I started this blog with a focused set of objectives. I wanted to learn about the state of the publishing industry. I wanted to re-establish myself on the web. I wanted to meet people who are interested in storytelling and dialogue with them about related issues.
Check, check, check.
So what’s next?
I have a lot of things I want to write. Novels. Stage plays. Screenplays. Nonfiction.
I have the time and freedom to write these things, but the opportunity is not open-ended. I need to take advantage of this moment, even if it means making a lot of compromises in my life and giving up on other things I’d hoped and planned for.
All I know is that if I don’t do this I’ll regret it, and I work very hard to make sure I don’t have regrets.
There are no guarantees, of course.

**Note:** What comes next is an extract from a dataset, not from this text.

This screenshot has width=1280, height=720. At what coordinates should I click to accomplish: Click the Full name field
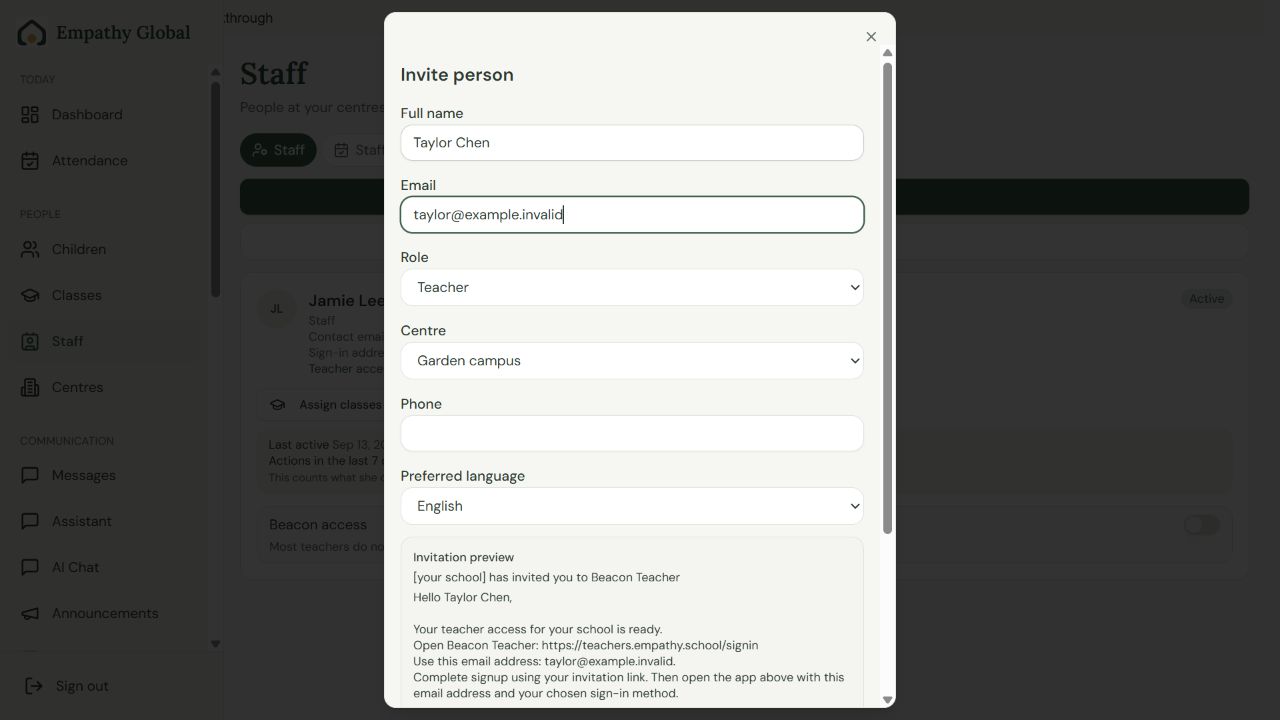pyautogui.click(x=632, y=143)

I could complete all of the drafts I hope to write in the next nine months and have nothing salable — either because the market isn’t there, or because what I’ve written is not very good. But if the choice right now is between relying on myself and counting on others, that’s not a hard choice to make.
I’ll still keep blogging. I’ll still keep an eye on the industry. But in general I think I’m up to speed on the big issues, and that most of what’s happening in publishing will sort itself out without my involvement.

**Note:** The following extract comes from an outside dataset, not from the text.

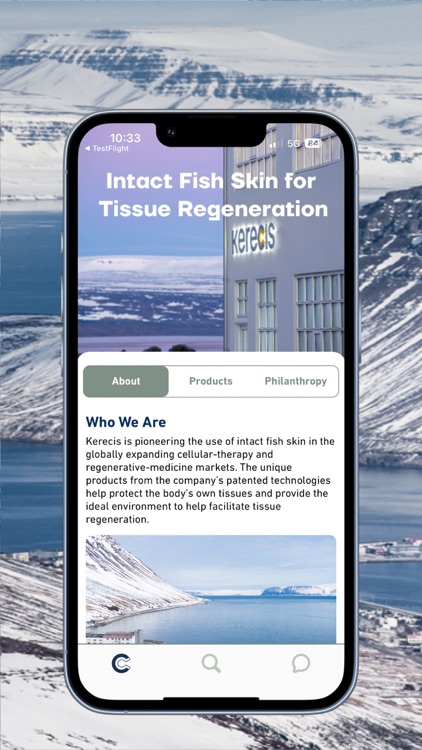Switch to the Philanthropy segment
The height and width of the screenshot is (750, 422).
pos(296,381)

The good news, and it’s very good news from my point of view, is that even as the market value of writing heads toward zero, the opportunities to reach readers directly keep growing. To the extent that a viable business model may not currently exist, worrying about business models before I have content to sell seems a bit misplaced.

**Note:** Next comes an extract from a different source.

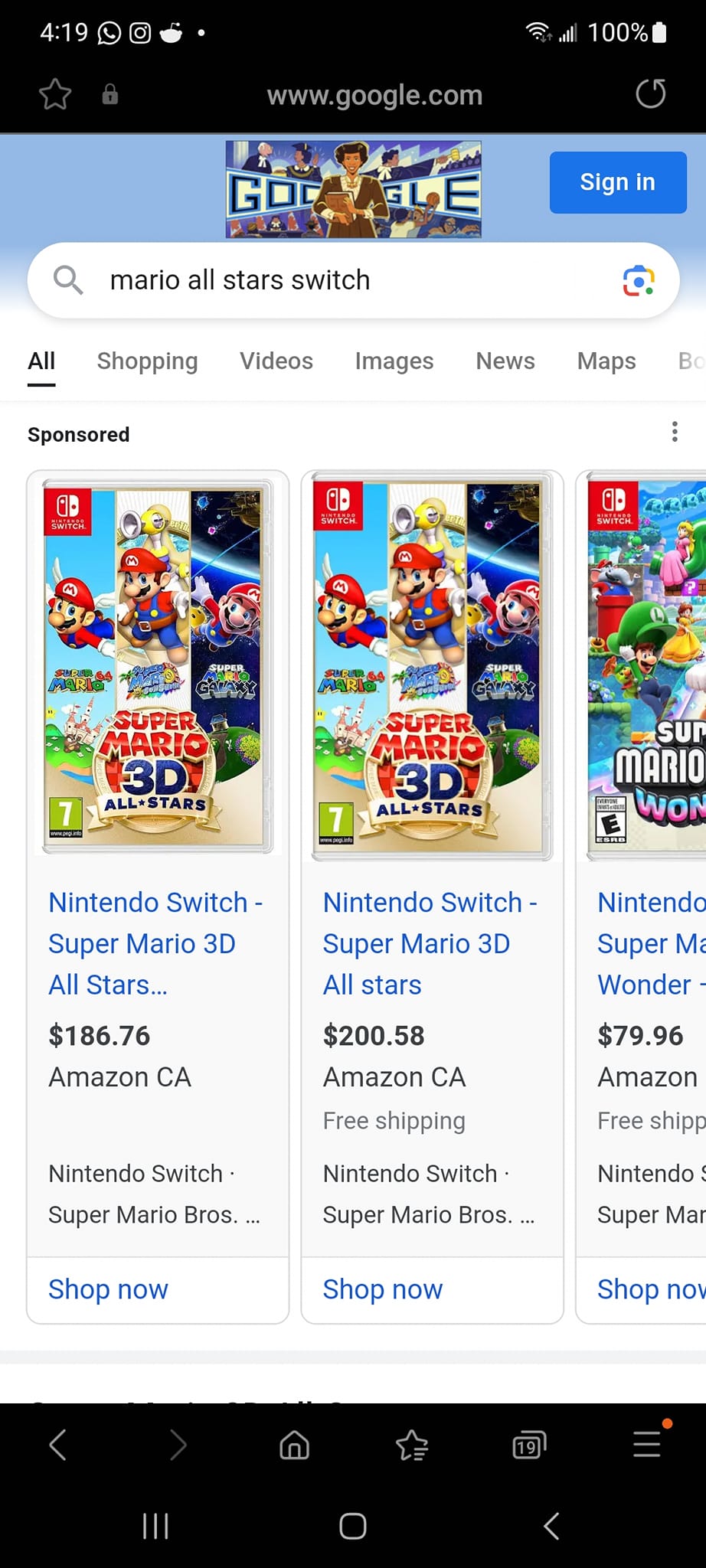The height and width of the screenshot is (1568, 706).
Task: Tap the bookmark star in address bar
Action: (x=55, y=95)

The only useful convergence I’ve been able to identify seems to be spending time writing while the market continues to sort itself out. So I intend to write. A lot.
— Mark Barrett
I tend to think having great content plows right through conventional business models anyway. Great content opens doors unavailable in the average joe business model.
How is Year of the Elm doing btw?
Most of the things I’ve gotten in life have come because I followed my convictions, even when I had to do so alone. I’m not saying I’m a good writer, or that I’ll write anything anyone likes, but overall I tend to do best when I listen to myself. (After doing my homework, which is what this past year was about.)
I know some good stories, and I think I can tell them in an acceptable fashion. If there’s a market for them, all to the good. If not, at least I can die without feeling like I gave up on myself.
As for Year of the Elm, people keep downloading the sample chapters — sometimes in odd spurts — and I never hear from any of them. 🙂
I do plan to turn it into a POD book and get it up on Amazon, so maybe that will change things.
That’s all anyone can ask for or really do, Mark. I think you have the right approach here, know the game, but the writing comes first.
I hope turning Year of the Elm into print helps. I quite enjoyed the sample chapter myself and would gladly keep going but I don’t like (read despise) reading on my computer screen.